Avant de mentionner combien la solitude triomphe en notre ère de la communication, on présente les personnages de cette histoire obsessionnelle. Culture geek, cela ne fait aucun doute, bien que Dickner proposât au lecteur un récit marabouté d'un curieux passe-temps. Isolons-nous dans notre chambre pendant plusieurs années, faisons confiance à la complexité efficace de nos logiciels, suivons de port en port internationaux une jeune femme enfermée à l'intérieur d'un conteneur de quarante pieds. Pourquoi ne pas tenter cette insolite aventure si nous sommes de la trempe audacieuse d'Éric et d'Élisabeth, alias Lisa ? À la suite d'une conversation sur Skype avec Éric, Lisa, pragmatique et floue, a une idée lumineuse, voire extravagante, qui sera dévoilée au lecteur au fur et à mesure que l'action, hasardeuse, se déroulera.

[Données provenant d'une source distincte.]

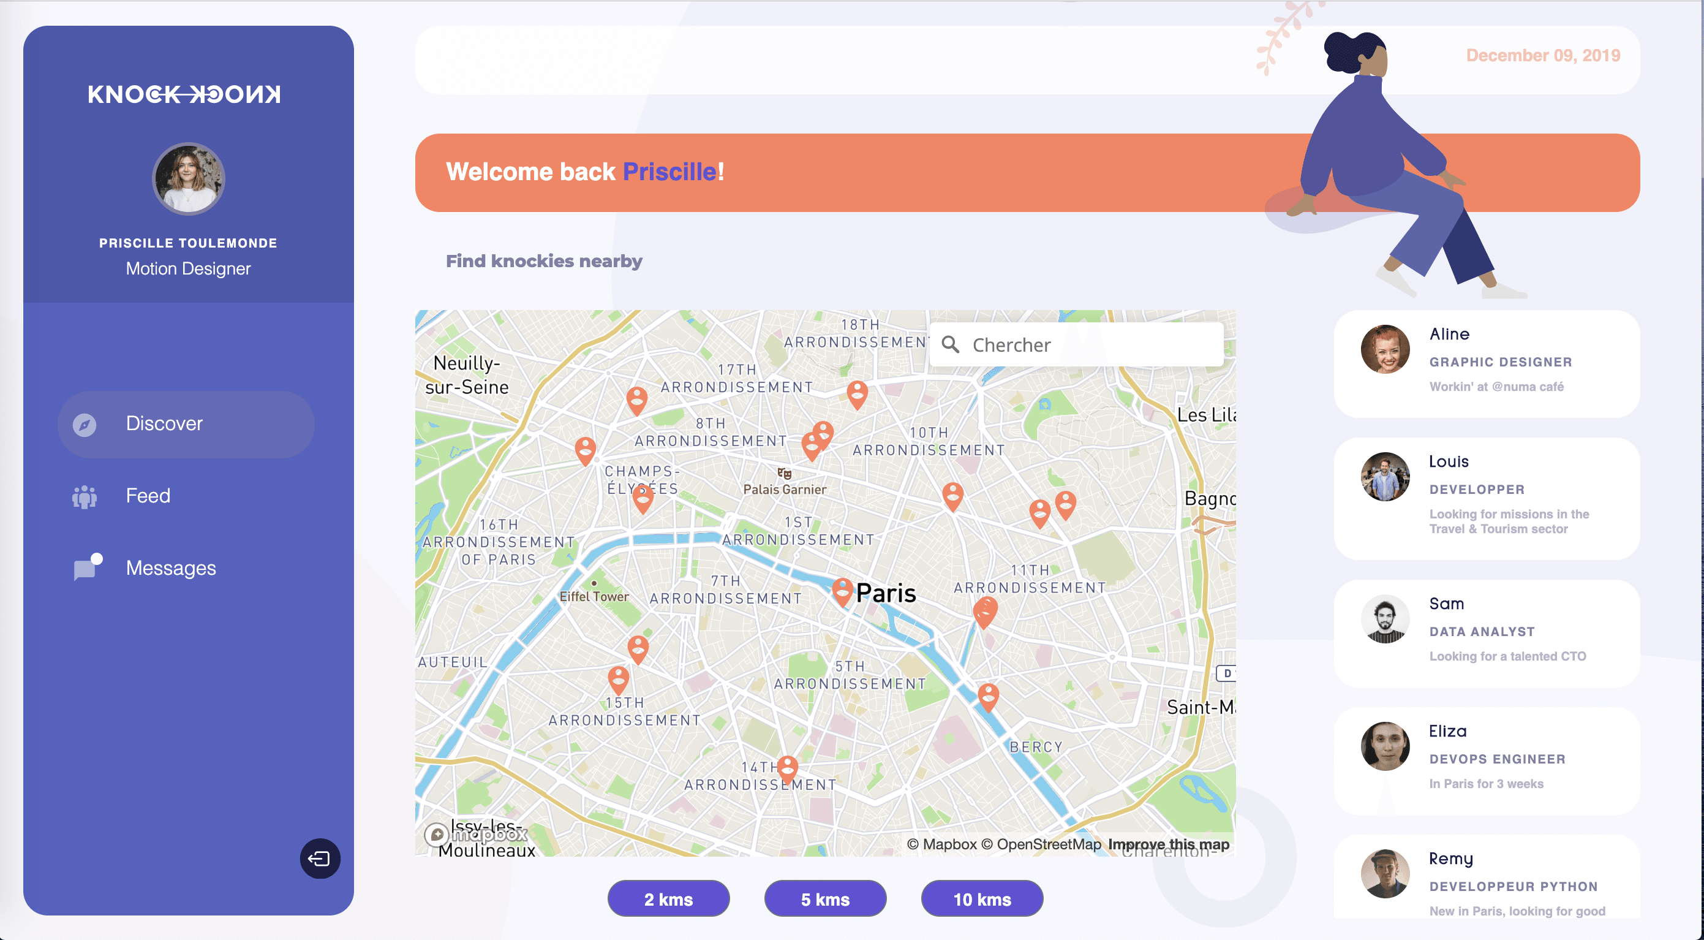Click the search magnifier icon on map

951,344
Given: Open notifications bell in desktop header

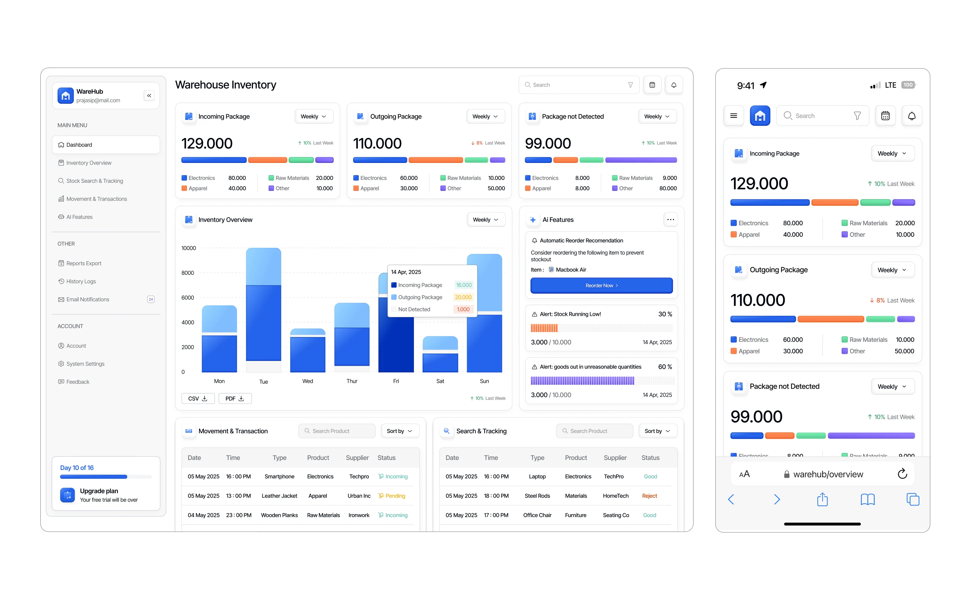Looking at the screenshot, I should point(674,85).

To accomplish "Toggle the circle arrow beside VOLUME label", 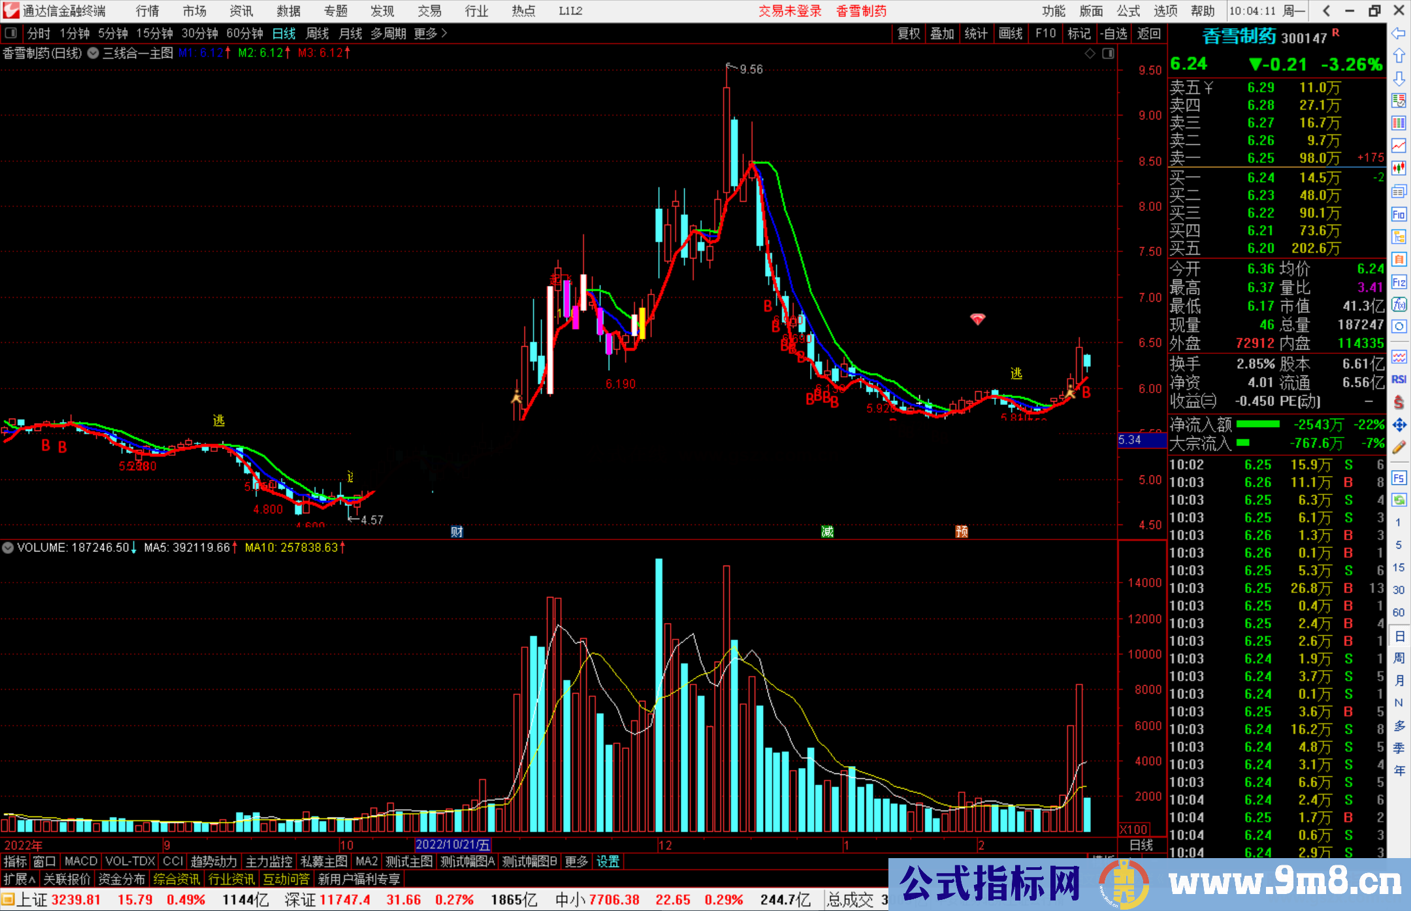I will coord(8,547).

Lisa vit avec son père divorcé dans une modeste maison mobile au Domaine Bordeur, proche de la frontière américaine. Lui rénove d'anciennes demeures, Lisa est étudiante, elle excelle dans le bricolage. La mère, bipolaire, que Lisa visite régulièrement, est obsédée par les produits des magasins IKEA. Éric demeure tout près, lui et Lisa se sont connus à la maternelle, depuis ils sont inséparables. La mère d'Éric, adjointe administrative dans une firme de génie-conseil, consacre peu de temps à son fils, celui-ci atteint, depuis le secondaire, d'agoraphobie. Plus tard, elle se mariera avec un Danois, ingénieur civil, choisira de s'exiler provisoirement à Copenhague avec Éric. Pour Lisa, la vie ne sera pas simple, elle manigance toutes sortes de projets farfelus, qu'elle narre par Skype à Éric, devenu entre-temps un génie de l'informatique. Tous deux essaient de vivre en retrait du monde et de ses complications.

Un autre personnage entre en scène. Jay, trente-neuf ans. Elle a un lourd passé professionnel qui la contraint à travailler sous une fausse identité. Il lui est interdit de quitter le territoire canadien. Lors d'un violent refus douanier de pénétrer en sol mexicain, le lecteur fera sa connaissance. Elle travaille pour la GRC, au service des fraudes. Depuis peu, elle et ses deux collègues, qui ignorent tout de leur homologue, s'intéressent à un conteneur surnommé Papa Zoulou, qui échappe à tous les contrôles. Il est susceptible d'exporter des pommes. Après avoir avancé prudemment dans son enquête, Jay sera intriguée par un garage désaffecté où elle « traque le conteneur sauvage ». Inévitablement, les chemins improbables de Jay et d'Éric se recouperont brièvement, peut-on avancer, à leurs risques et périls.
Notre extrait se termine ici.